▶ HOW TO COMPLETE THIS TASK
Exclude the pictures, then quote exactly the lines from the one holding "Screen dimensions: 267x150" through the last line of the records.

▶ MATERIAL FOR THIS EXERCISE

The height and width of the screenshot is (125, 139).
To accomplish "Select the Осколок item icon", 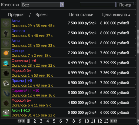I will pos(6,33).
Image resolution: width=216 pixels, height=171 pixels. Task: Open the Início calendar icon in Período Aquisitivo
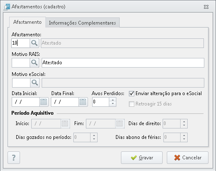coord(65,123)
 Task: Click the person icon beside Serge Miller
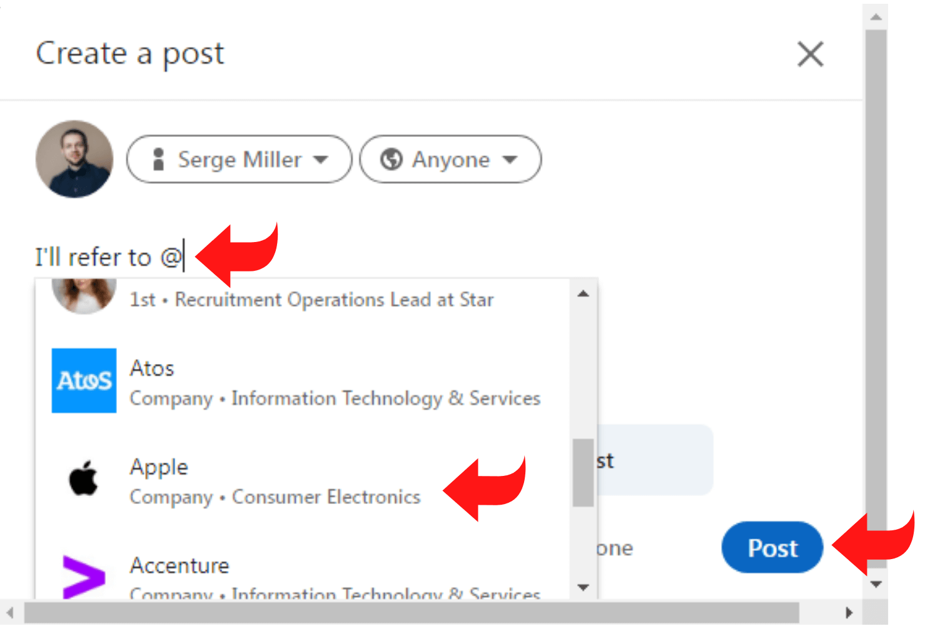coord(158,159)
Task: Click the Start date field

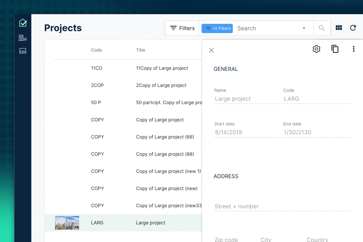Action: [247, 132]
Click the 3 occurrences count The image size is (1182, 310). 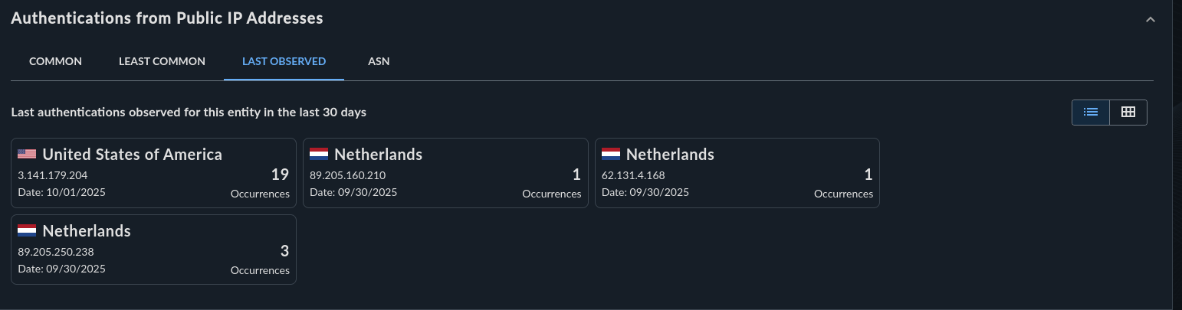tap(284, 251)
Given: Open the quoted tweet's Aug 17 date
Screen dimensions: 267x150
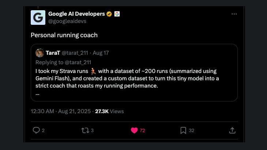Looking at the screenshot, I should pos(101,53).
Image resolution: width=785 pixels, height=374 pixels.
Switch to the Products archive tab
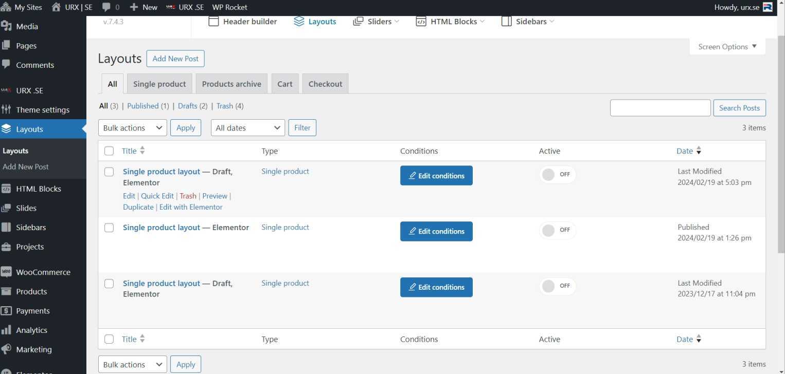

▶ OUTPUT FOR THIS TASK
Screen dimensions: 267x150
Looking at the screenshot, I should pos(101,53).
Image resolution: width=785 pixels, height=374 pixels.
Switch to the Products archive tab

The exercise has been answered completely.